**Page extract**
"""

Initially, NASCAR was known as the Strictly Stock Division and used vehicles that were also used on the streets to race with. This changed as safety technology improved, and modifications were made to the cars. Today, NASCAR has grown from what was a small organization that on the sands of Daytona Beach to a flourishing sport.

The construction of the Talladega track began in the 1960s by William Henry Getty France who wanted to make a track that was faster and longer the Daytona International Speedway. Initial plans were to reason with local government to build the track in Orange County, North Carolina but this plan failed. William failed to secure locations near Raleigh and an area between Atlanta and Birmingham. Eventually, on May 23, 1968, he would be able to build the track on an old airfield. At the cost of $4 million, the track opened on September 13, 1969.

NASCAR’s Talladega Superspeedway was once known as the Alabama International Motor Speedway (AIMS). It is a motorsports complex on the former Anniston Air Force Base located in Lincoln on Talladega County, Alabama. The track was constructed in 1969 in the shape of a tri-oval by the International Speedway Corporation; a business owned by the France Family. Currently, this track hosts the NASCAR Xfinity Series, Monster Energy NASCAR Cup Series, and NASCAR Gander Outdoors Truck Series. Talladega measures a length of 2.66 miles long (4.281 km) which makes it the longest NASCAR oval. The main grandstand holds about 80,000 spectators with a total peak capacity of 175,00 people.

However, even with today’s safety improvements, there have been many car crashes. The term “The Big One” is used to describe the disastrous accidents that occur on the Talladega racetrack that have taken out large chunks of the field. For example, in May 2017 of the NASCAR Cup Series, 18 cars were involved in a Lap-170 crash. Another major accident occurred in October of the same year during the playoff race. By the end of the Alabama 500, only 14 cars finished on the lead lap, and more than half the field had signs of crash damage.

Despite the possible dangers, people still love the sport. Some say that there are multiple things they love about it such as experiencing the races in real life and rivalries. With a season that spans ten months, it is sure to keep fans interested and make headlines.

"""

**Data provided**
"""

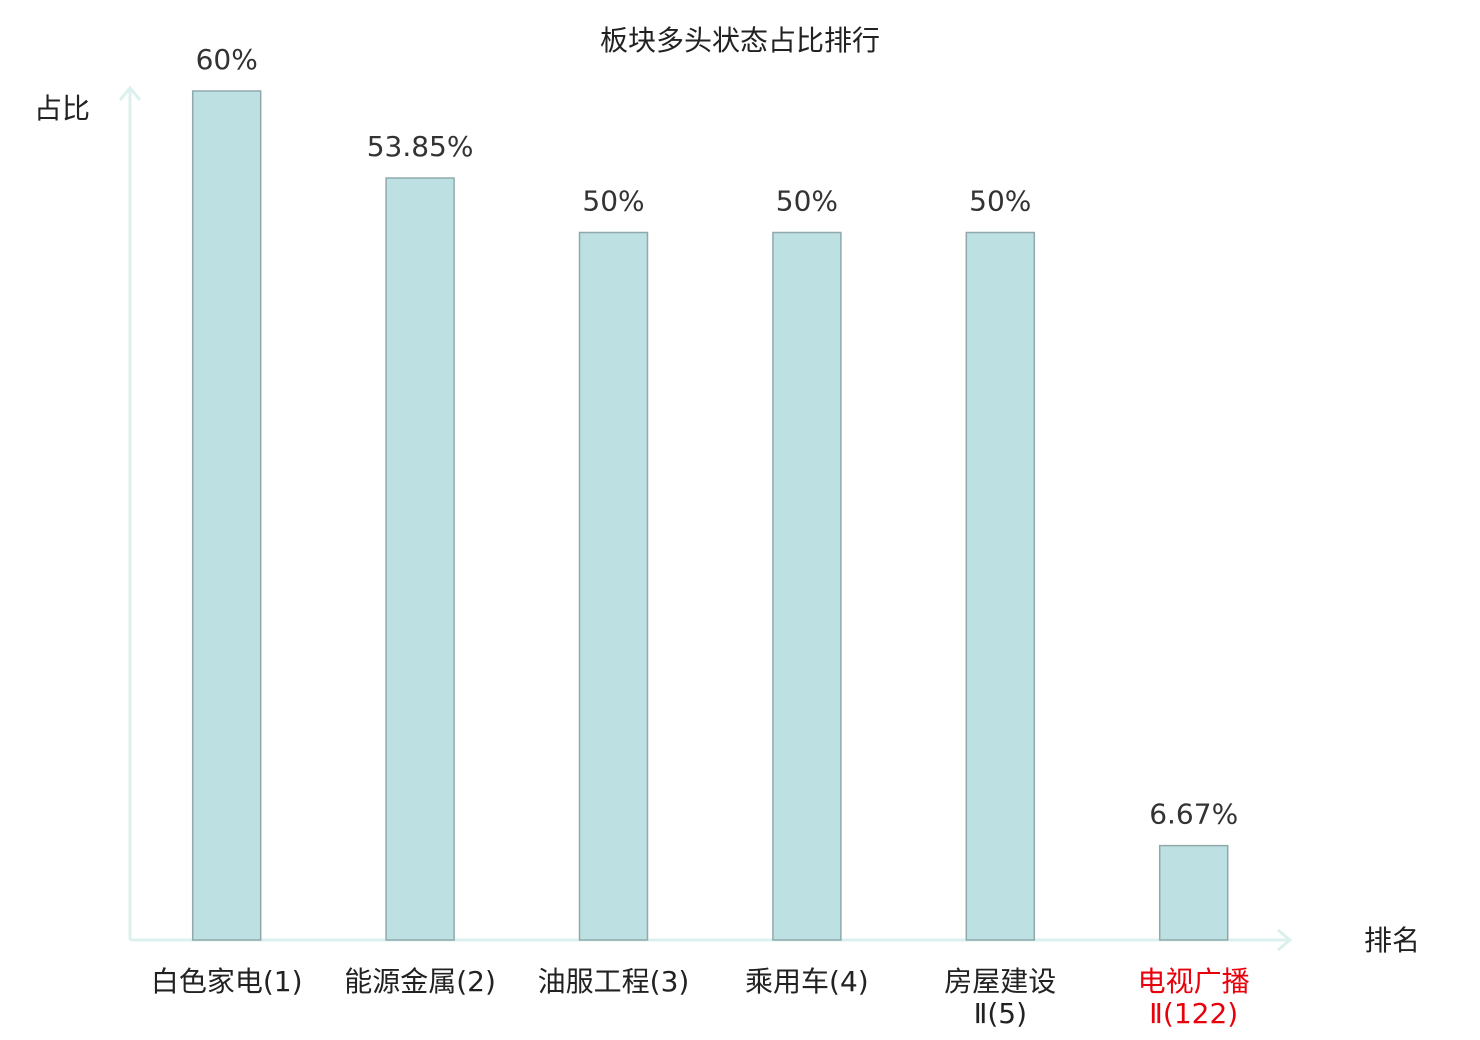  What do you see at coordinates (227, 60) in the screenshot?
I see `value-label: 60%` at bounding box center [227, 60].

"""

**Work order**
How would you render this sentence from the NASCAR text in Spanish: "NASCAR’s Talladega Superspeedway was once known as the Alabama International Motor Speedway (AIMS)."?

**Response to the task**
El Talladega Superspeedway de NASCAR se conocía antes como Alabama International Motor Speedway (AIMS).